**SUPPLIED PASSAGE:**
★ ★ ★ ★ ★
From e030913d9f41da7de8cbff9d7e160a04b4b1cbec Mon Sep 17 00:00:00 2001
From: chrislu <chris.lu@gmail.com>
Date: Thu, 4 Sep 2025 08:37:01 -0700
Subject: [PATCH] clean up

---
 SQL_FEATURE_PLAN.md | 90 ++++++++++++++++++++-------------------------
 1 file changed, 39 insertions(+), 51 deletions(-)

diff --git a/SQL_FEATURE_PLAN.md b/SQL_FEATURE_PLAN.md
index bb30526ce..e1d58611b 100644
--- a/SQL_FEATURE_PLAN.md
+++ b/SQL_FEATURE_PLAN.md
@@ -1,26 +1,24 @@
 # SQL Query Engine Feature, Dev, and Test Plan
 
-This document outlines the plan for adding comprehensive SQL support to SeaweedFS, focusing on schematized Message Queue (MQ) topics with full DDL and DML capabilities, plus S3 objects querying.
+This document outlines the plan for adding SQL querying support to SeaweedFS, focusing on reading and analyzing data from Message Queue (MQ) topics and S3 objects.
 
 ## Feature Plan
 
 **1. Goal**
 
-To provide a full-featured SQL interface for SeaweedFS, treating schematized MQ topics as database tables with complete DDL/DML support. This enables:
-- Database-like operations on MQ topics (CREATE TABLE, ALTER TABLE, DROP TABLE)
-- Advanced querying with SELECT, WHERE, JOIN, aggregations
-- Schema management and metadata operations (SHOW DATABASES, SHOW TABLES)
+To provide a SQL querying interface for SeaweedFS, enabling analytics on existing MQ topics and S3 objects. This enables:
+- Advanced querying with SELECT, WHERE, JOIN, aggregations on MQ topics
+- Schema discovery and metadata operations (SHOW DATABASES, SHOW TABLES, DESCRIBE)
★ ★ ★ ★ ★
**EXTRACTED DATA:**
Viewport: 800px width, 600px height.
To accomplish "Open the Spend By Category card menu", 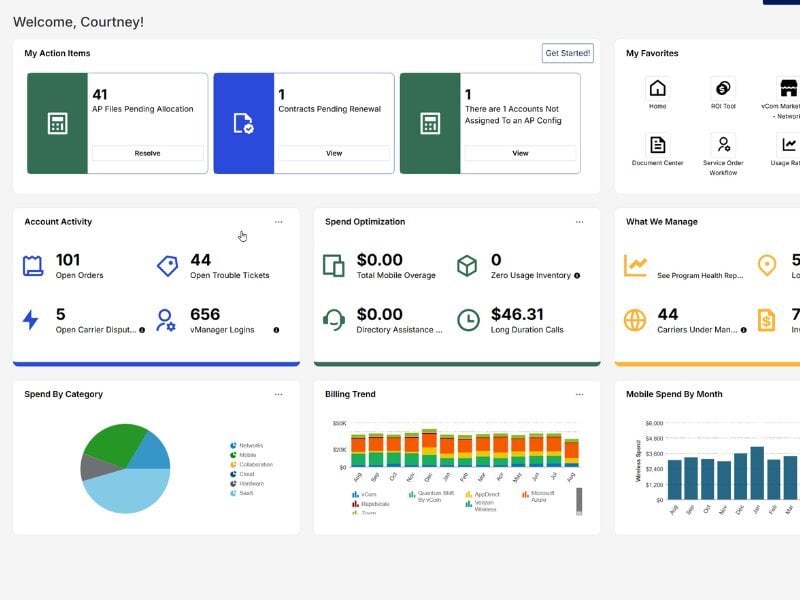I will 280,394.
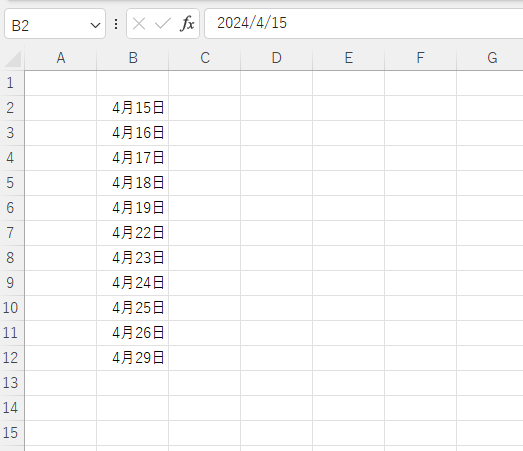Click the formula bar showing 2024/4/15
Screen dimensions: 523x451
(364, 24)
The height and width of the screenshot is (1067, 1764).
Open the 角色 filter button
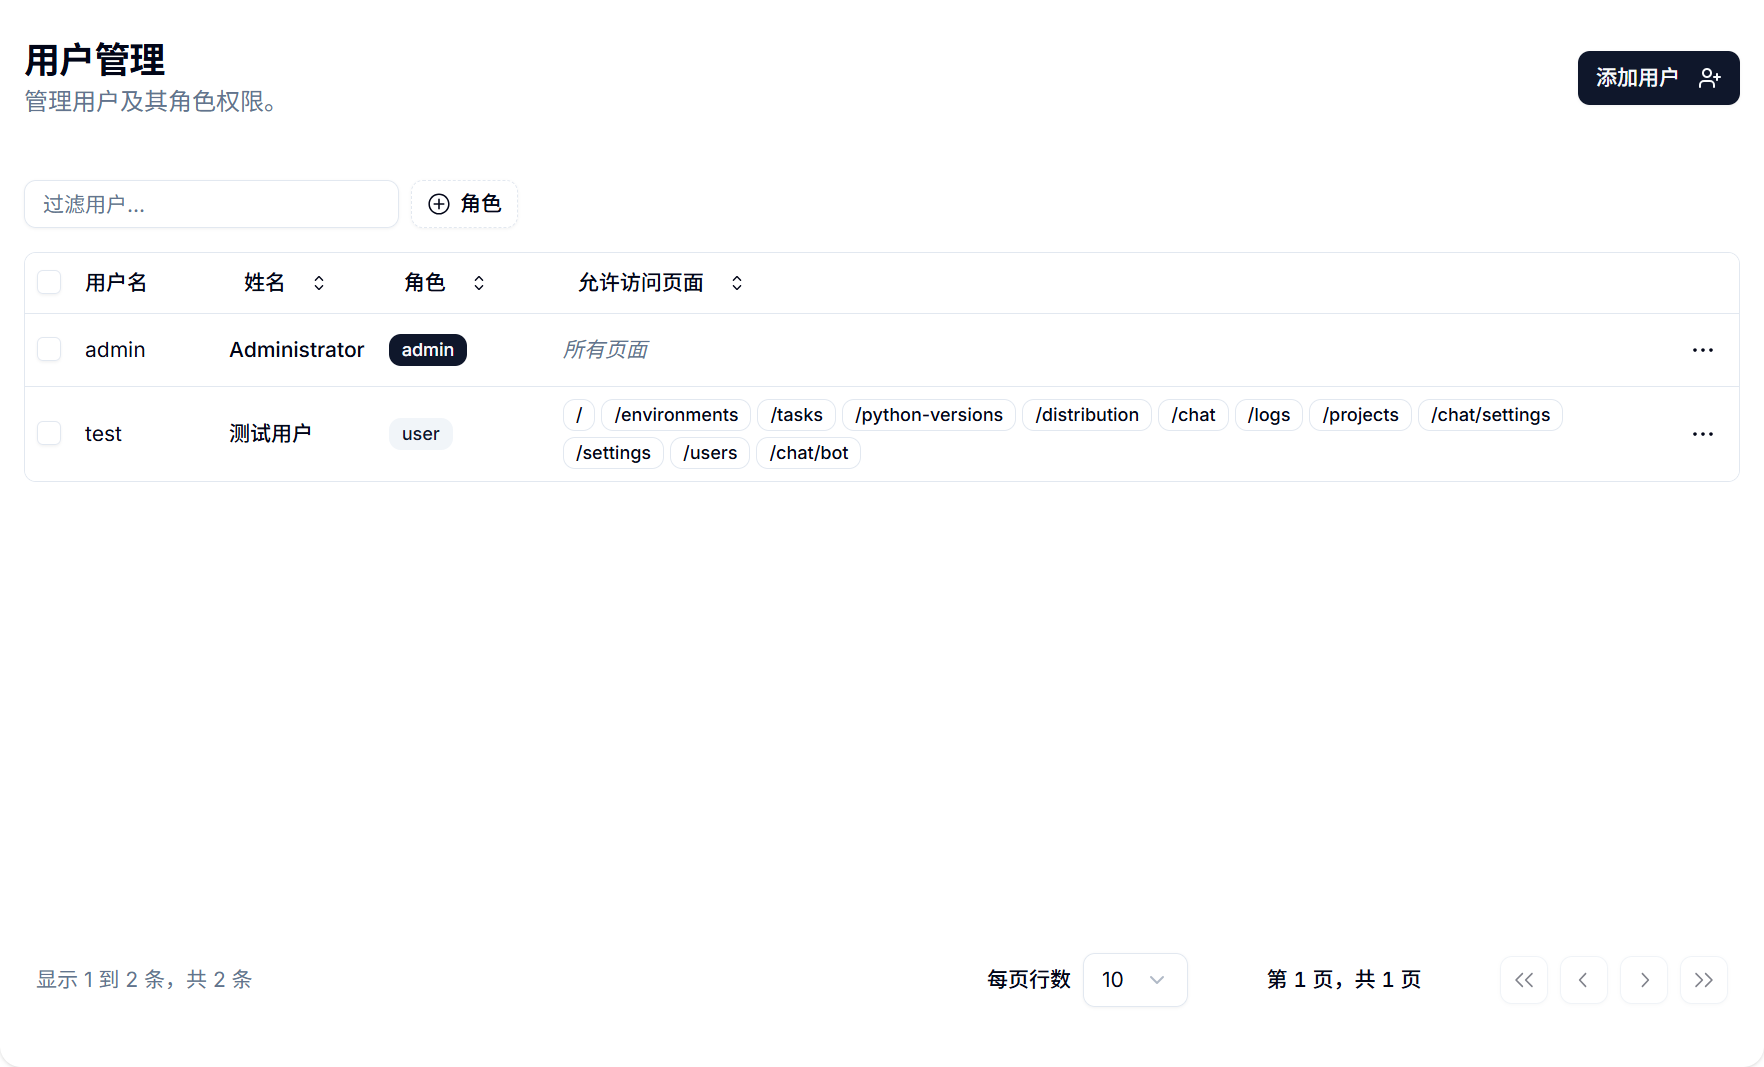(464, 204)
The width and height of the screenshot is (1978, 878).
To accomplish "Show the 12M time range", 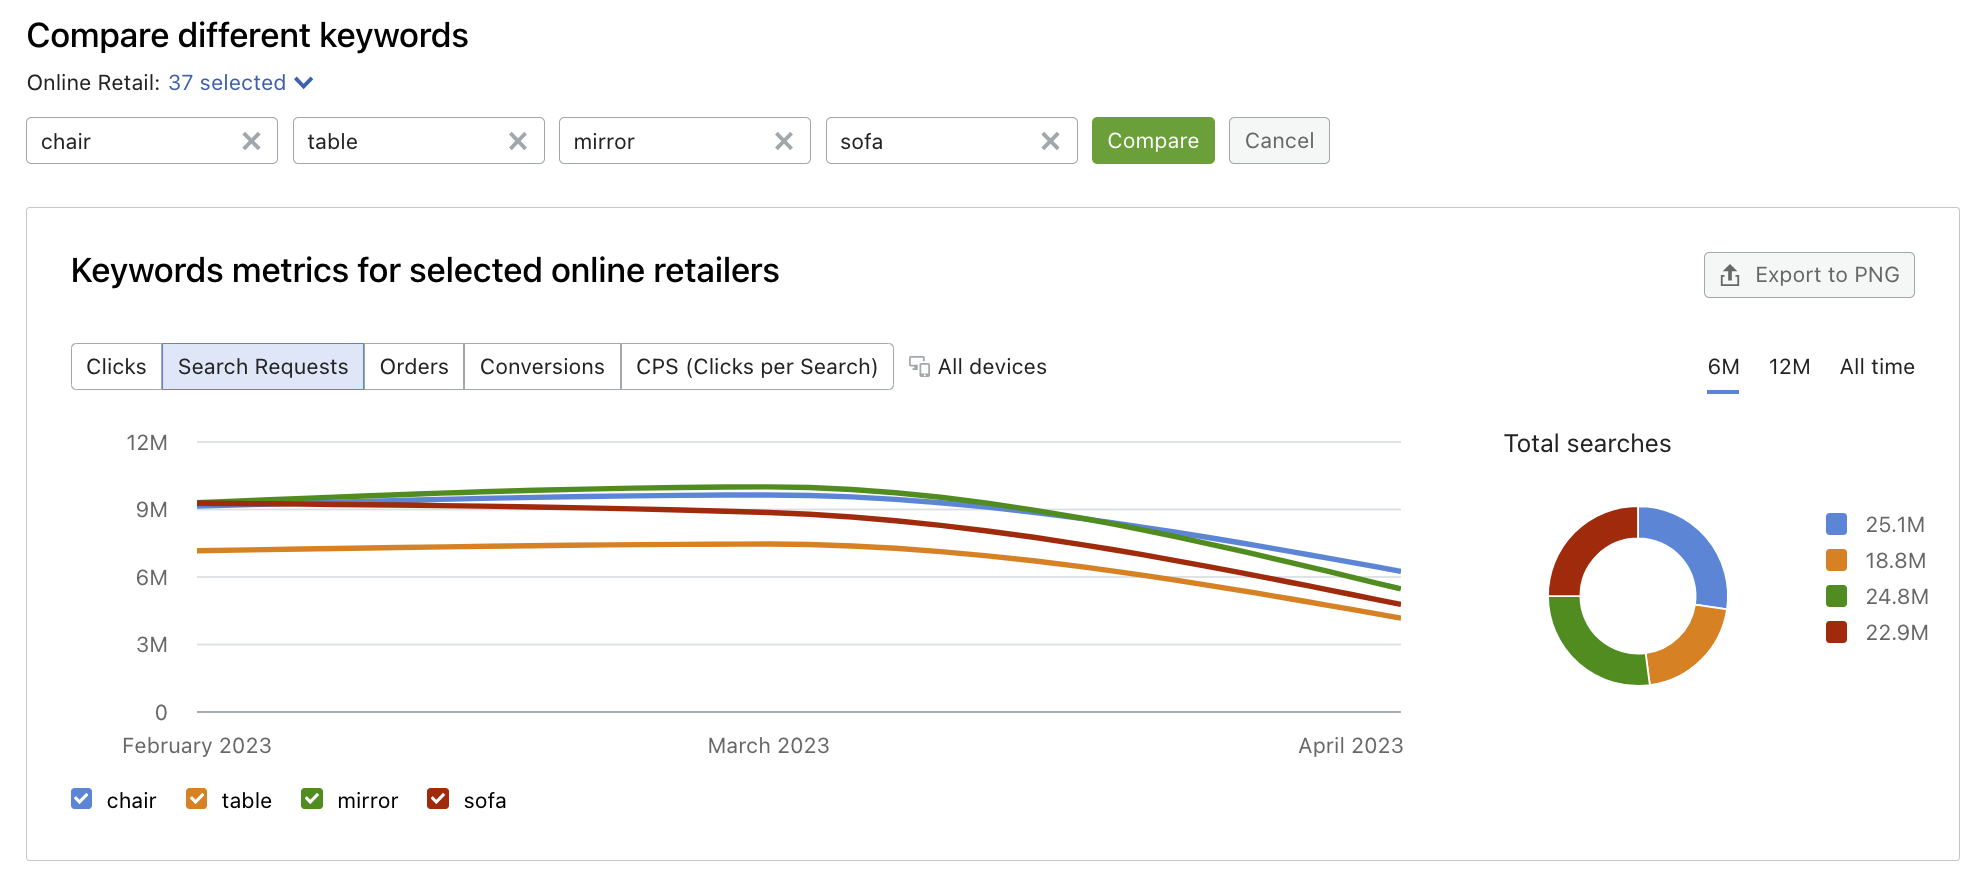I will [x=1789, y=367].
★ ★ ★ ★ ★
**AIM:**
Copy out the SQL feature plan patch in full, reproducing every line verbatim.

**EXPECTED OUTPUT:**
From e030913d9f41da7de8cbff9d7e160a04b4b1cbec Mon Sep 17 00:00:00 2001
From: chrislu <chris.lu@gmail.com>
Date: Thu, 4 Sep 2025 08:37:01 -0700
Subject: [PATCH] clean up

---
 SQL_FEATURE_PLAN.md | 90 ++++++++++++++++++++-------------------------
 1 file changed, 39 insertions(+), 51 deletions(-)

diff --git a/SQL_FEATURE_PLAN.md b/SQL_FEATURE_PLAN.md
index bb30526ce..e1d58611b 100644
--- a/SQL_FEATURE_PLAN.md
+++ b/SQL_FEATURE_PLAN.md
@@ -1,26 +1,24 @@
 # SQL Query Engine Feature, Dev, and Test Plan
 
-This document outlines the plan for adding comprehensive SQL support to SeaweedFS, focusing on schematized Message Queue (MQ) topics with full DDL and DML capabilities, plus S3 objects querying.
+This document outlines the plan for adding SQL querying support to SeaweedFS, focusing on reading and analyzing data from Message Queue (MQ) topics and S3 objects.
 
 ## Feature Plan
 
 **1. Goal**
 
-To provide a full-featured SQL interface for SeaweedFS, treating schematized MQ topics as database tables with complete DDL/DML support. This enables:
-- Database-like operations on MQ topics (CREATE TABLE, ALTER TABLE, DROP TABLE)
-- Advanced querying with SELECT, WHERE, JOIN, aggregations
-- Schema management and metadata operations (SHOW DATABASES, SHOW TABLES)
+To provide a SQL querying interface for SeaweedFS, enabling analytics on existing MQ topics and S3 objects. This enables:
+- Advanced querying with SELECT, WHERE, JOIN, aggregations on MQ topics
+- Schema discovery and metadata operations (SHOW DATABASES, SHOW TABLES, DESCRIBE)